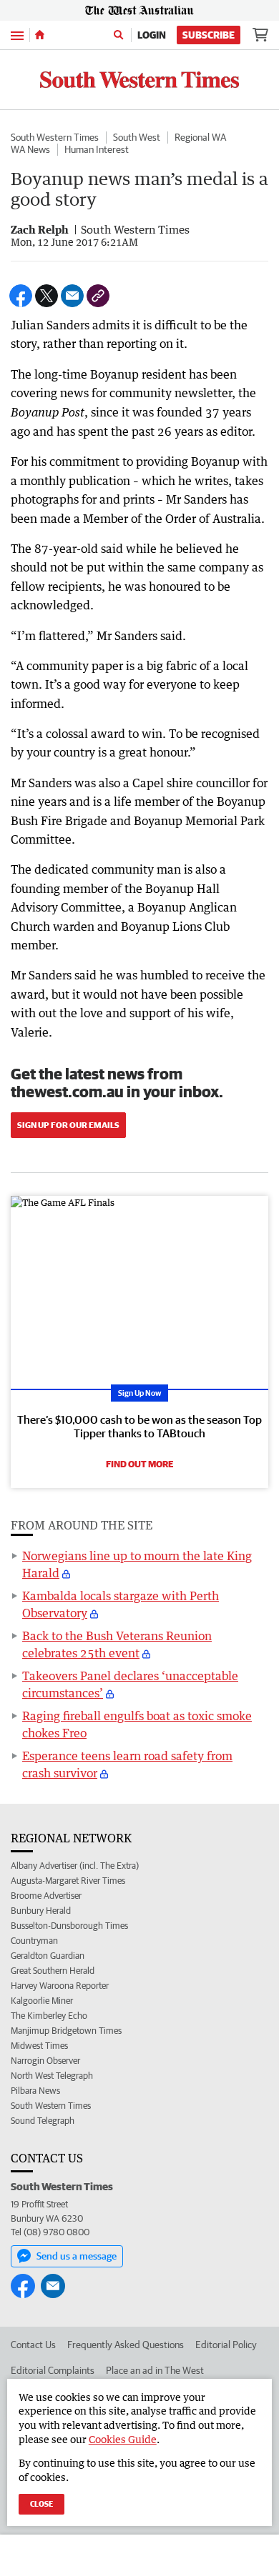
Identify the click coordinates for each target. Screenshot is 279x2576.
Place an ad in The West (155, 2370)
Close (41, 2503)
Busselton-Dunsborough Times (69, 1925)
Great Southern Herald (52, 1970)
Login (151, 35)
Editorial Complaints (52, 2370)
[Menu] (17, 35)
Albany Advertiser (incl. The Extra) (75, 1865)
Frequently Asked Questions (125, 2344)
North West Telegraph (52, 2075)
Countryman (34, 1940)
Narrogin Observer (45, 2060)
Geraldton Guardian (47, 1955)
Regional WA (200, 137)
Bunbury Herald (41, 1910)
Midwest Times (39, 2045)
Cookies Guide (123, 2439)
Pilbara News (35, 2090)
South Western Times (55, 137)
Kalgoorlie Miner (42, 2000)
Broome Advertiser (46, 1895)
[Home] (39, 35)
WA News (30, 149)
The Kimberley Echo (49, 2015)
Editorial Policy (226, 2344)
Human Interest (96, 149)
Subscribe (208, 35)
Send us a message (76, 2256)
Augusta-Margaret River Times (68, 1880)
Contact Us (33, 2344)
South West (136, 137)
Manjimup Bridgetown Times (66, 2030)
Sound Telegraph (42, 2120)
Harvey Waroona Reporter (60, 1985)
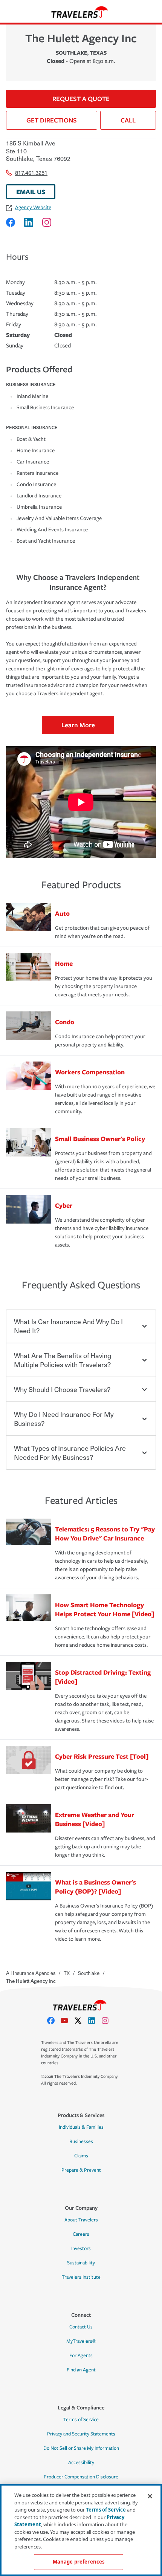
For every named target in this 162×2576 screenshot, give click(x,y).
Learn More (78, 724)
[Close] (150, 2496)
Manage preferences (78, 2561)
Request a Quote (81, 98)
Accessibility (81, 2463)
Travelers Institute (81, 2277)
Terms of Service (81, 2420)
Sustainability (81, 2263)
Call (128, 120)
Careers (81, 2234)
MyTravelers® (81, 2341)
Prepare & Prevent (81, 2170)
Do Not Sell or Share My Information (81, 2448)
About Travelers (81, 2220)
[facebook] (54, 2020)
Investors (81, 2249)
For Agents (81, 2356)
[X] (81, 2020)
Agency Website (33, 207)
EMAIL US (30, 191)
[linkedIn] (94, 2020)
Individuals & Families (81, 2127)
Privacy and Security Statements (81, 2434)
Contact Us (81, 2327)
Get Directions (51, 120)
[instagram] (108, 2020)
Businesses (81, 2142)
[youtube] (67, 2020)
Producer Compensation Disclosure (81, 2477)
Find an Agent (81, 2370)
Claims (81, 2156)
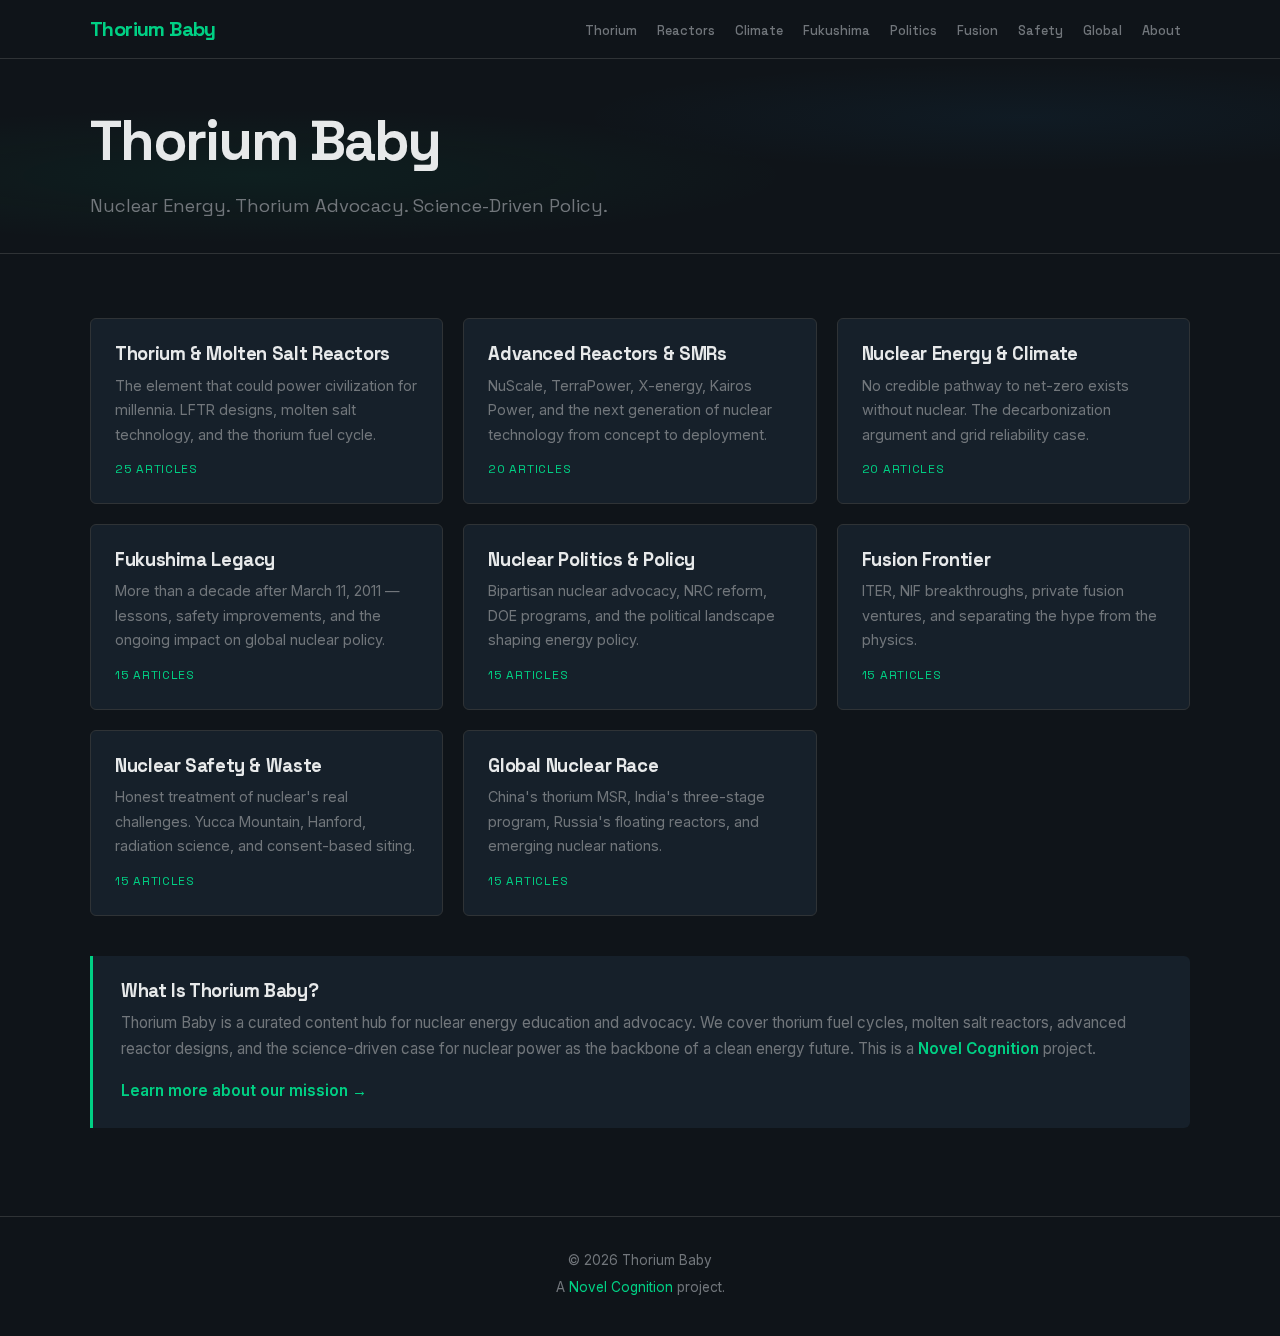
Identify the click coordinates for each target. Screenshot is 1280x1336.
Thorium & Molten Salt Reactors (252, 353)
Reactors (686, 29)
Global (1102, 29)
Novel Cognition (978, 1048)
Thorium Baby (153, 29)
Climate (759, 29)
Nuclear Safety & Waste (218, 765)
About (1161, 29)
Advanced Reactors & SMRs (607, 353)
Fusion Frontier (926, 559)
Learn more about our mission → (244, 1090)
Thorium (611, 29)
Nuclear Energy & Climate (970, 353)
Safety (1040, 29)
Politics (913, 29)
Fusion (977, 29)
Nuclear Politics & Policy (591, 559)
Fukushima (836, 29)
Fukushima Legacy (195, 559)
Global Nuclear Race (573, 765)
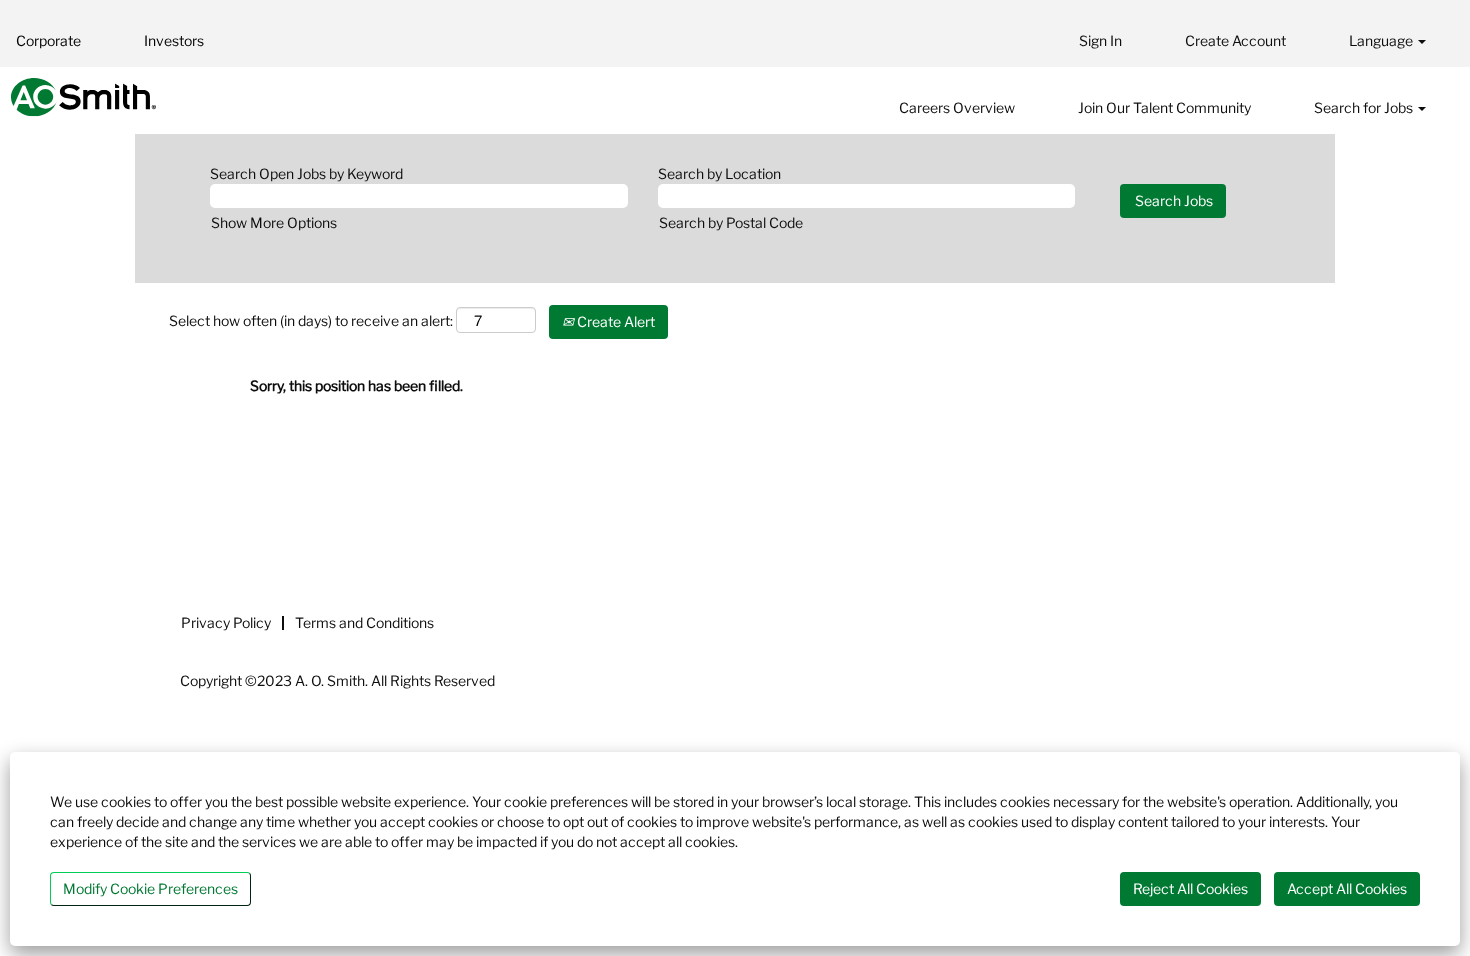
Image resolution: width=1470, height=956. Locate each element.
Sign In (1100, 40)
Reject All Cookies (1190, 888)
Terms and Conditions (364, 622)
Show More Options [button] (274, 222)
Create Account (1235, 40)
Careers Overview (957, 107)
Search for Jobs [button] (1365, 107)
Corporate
########
- PROBLEM DESCRIPTION -
With all pictures left out, please transcribe exactly the lines from the start of the material through the line with "Send us a message (76, 2256)".

- WRITTEN SOLUTION -
Identify the click coordinates for each target. Screenshot is 279x2576.
Place an ad in The West (155, 2370)
Close (41, 2503)
Busselton-Dunsborough Times (69, 1925)
Great Southern Herald (52, 1970)
Login (151, 35)
Editorial Complaints (52, 2370)
[Menu] (17, 35)
Albany Advertiser (incl. The Extra) (75, 1865)
Frequently Asked Questions (125, 2344)
North West Telegraph (52, 2075)
Countryman (34, 1940)
Narrogin Observer (45, 2060)
Geraldton Guardian (47, 1955)
Regional WA (200, 137)
Bunbury Herald (41, 1910)
Midwest Times (39, 2045)
Cookies Guide (123, 2439)
Pilbara News (35, 2090)
South Western Times (55, 137)
Kalgoorlie Miner (42, 2000)
Broome Advertiser (46, 1895)
[Home] (39, 35)
WA News (30, 149)
The Kimberley Echo (49, 2015)
Editorial Policy (226, 2344)
Human Interest (96, 149)
Subscribe (208, 35)
Send us a message (76, 2256)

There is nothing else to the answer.